Public Comment
Why Criminalizing Poverty Sells
Criminalizing homelessness is the most expensive, least effective way to address homelessness. Studies prove it, reporters note it, and common sense suggests it since paying for a year of low-income housing or even a college education costs a lot less than a year in jail. So why does it sell like crazy?
Nationwide we’re bristling with new anti-homeless and vagrancy laws according to a report by the National Law Center on Homelessness & Poverty. California leads with way with an average nine such laws per city according to the UC Berkeley School of Law Policy Advocacy Clinic’s recent study. The laws typically criminalize standing, sitting, lying down, sleeping, having belongings with you which might define you as “camping”, sleeping in your own car, sharing food with others, asking for money or help from others, and other behaviors which are unavoidable, especially for people who have no place to go.
Why are these embarrassingly heartless laws so easy to pass and so popular? The answer is that there’s currently a political cost to any politician who insists on the creation of low-cost housing as a priority. But there is very little political cost at present to passing yet another law, even an unconstitutional law, which burdens the poor.
Berkeley is a great example. Berkeley is a college town, notoriously liberal, consistently cast as comically out of touch with mainstream American politics in national press. But successive mayor after mayor has been more than willing to override community will, ignore the moral objections of religious and human rights groups, and go to bat in court for unconstitutional legislation on behalf of political groups who want the poor to just disappear.
In an interview with Berkeley author John Curl, Mayor Tom Bates referred to rent control in particular as “a no-win position” for him and “a death knell” for politicians generally. Berkeley citizens, in the absence of honest leadership on the issue of low-income and affordable housing, cite their own frustration with panhandling and homelessness as reason enough to vote repeatedly for laws of dubious constitutionality which target poor people on the street struggling with unemployment, evictions, and skyrocketing rents.
U.S. District Court Judge Claudia Wilken issued a temporary restraining order in 1995 against Berkeley’s 1994 anti-panhandling law, noting that "some Berkeley citizens feel annoyed or guilty when faced with an indigent beggar . . . Feelings of annoyance or guilt, however, cannot outweigh the exercise of First Amendment rights."
Poor and homeless people are notoriously ill-equipped to hire lawyers and mount legal challenges to the anti-poor laws generated primarily by merchant associations which, in the case of the powerful Downtown Berkeley Association (DBA), get mandated “membership” payments from all the businesses within its expanding downtown footprint. The DBA’s board is dominated by large property owners who were the primary funders of the failed anti-sitting law campaign in Berkeley’s 2012 election. There is not a single representative on the board from the poorly funded non-profits and law clinics who work with the poor and homeless people caught up in the endless web of the criminalization of poverty. Those are the groups who will show up in opposition to new anti-homeless initiatives. But they are much less likely to be as able as wealthy investment and property companies to toss large campaign donations the council’s way come the next election.

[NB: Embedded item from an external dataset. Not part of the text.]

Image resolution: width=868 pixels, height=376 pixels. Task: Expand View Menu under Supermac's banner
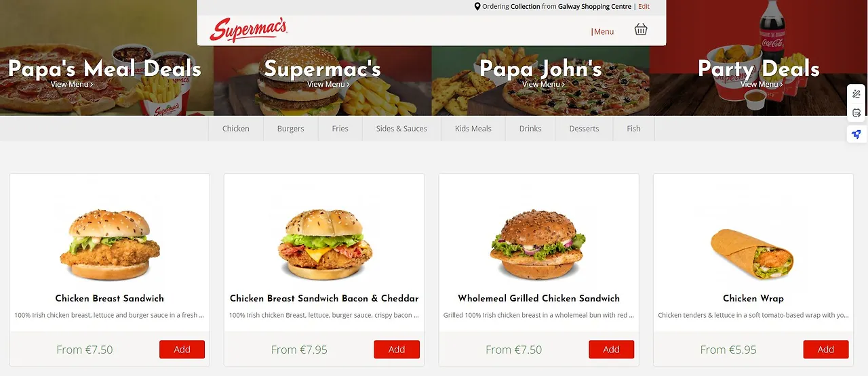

The Berkeley City Council knows that circling poor and homeless people endlessly through overburdened courts and jails over unpayable fines for innocuous offenses is dumb. They tend to be intelligent people who by now have had somebody toss a copy of Berkeley Law’s Policy Advocacy Clinic’s report on California’s New Vagrancy Laws or the No Safe Place report on the Criminalization of Homelessness in U.S. Cities from the National Law Center on Homelessness and Poverty (or both) on their desks. They may even have read the reports.
But it takes courage to say no to merchant associations’ and the University of California’s short-sighted effort to make homelessness and poverty invisible. Courage is in short supply in the Berkeley City Council chambers. For all the opining in January and February 2015 about the Black Lives Matter campaigns, and even though the majority of those affected are people of color and people struggling with disabilities, the anti-homeless laws slated for passage at the March 17th Berkeley City Council meeting seem to be proof that the war on the poor will go on without interruption.